Raw records
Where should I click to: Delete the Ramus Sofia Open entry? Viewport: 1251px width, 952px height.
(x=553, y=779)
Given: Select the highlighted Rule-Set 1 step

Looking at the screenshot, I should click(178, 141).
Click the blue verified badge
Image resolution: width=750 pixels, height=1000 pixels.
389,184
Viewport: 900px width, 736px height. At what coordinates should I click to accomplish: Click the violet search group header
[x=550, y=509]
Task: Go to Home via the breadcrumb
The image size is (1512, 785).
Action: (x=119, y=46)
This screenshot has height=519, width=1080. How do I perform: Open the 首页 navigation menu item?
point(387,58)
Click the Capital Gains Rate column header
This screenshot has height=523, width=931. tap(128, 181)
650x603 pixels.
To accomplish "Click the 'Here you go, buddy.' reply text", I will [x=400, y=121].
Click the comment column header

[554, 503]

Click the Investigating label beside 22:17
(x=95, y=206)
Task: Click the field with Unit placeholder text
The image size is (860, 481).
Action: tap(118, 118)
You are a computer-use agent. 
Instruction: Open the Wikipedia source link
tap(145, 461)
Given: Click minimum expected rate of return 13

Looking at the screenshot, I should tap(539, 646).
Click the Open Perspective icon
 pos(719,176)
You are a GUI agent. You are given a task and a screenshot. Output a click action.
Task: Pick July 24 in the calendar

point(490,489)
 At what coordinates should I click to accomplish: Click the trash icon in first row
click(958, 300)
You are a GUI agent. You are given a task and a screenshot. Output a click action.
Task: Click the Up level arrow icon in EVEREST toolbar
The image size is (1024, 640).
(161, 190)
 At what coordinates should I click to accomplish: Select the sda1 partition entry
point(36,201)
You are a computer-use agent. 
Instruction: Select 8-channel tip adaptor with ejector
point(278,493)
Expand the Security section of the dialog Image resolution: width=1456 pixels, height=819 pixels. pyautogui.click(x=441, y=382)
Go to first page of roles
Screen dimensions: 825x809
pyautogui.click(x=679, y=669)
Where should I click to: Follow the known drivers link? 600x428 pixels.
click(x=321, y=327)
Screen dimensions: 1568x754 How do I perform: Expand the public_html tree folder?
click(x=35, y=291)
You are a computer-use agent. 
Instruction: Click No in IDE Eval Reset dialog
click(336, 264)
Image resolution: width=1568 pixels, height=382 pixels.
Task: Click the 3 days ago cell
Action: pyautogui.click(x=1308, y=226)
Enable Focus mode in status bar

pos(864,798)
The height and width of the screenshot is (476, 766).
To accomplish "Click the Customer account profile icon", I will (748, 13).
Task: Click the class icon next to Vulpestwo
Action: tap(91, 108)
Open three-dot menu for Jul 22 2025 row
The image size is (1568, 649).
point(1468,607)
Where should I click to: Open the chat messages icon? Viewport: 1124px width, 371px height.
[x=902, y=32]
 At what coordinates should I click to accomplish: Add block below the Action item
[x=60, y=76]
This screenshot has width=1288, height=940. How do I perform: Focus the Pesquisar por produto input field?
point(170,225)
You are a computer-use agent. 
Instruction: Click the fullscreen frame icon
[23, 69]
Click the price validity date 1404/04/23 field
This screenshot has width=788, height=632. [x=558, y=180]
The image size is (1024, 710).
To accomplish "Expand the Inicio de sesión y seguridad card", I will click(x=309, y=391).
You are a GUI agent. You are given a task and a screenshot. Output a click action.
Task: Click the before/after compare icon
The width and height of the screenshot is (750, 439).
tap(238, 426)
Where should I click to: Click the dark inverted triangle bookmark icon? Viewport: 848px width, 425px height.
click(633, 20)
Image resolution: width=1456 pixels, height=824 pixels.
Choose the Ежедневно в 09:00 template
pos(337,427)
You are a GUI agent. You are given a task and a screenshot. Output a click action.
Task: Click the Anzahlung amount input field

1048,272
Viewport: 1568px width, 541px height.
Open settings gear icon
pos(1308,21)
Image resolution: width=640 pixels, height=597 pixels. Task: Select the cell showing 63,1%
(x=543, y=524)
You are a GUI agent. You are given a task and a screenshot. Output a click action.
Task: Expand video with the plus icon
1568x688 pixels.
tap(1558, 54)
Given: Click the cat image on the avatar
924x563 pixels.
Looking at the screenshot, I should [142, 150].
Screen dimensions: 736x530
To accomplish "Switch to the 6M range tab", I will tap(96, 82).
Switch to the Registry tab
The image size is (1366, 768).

PROBLEM DESCRIPTION
Count the lines in the records above that contain the string "pyautogui", with case taken into account, and give only the number.

ANSWER FOR THE TASK
3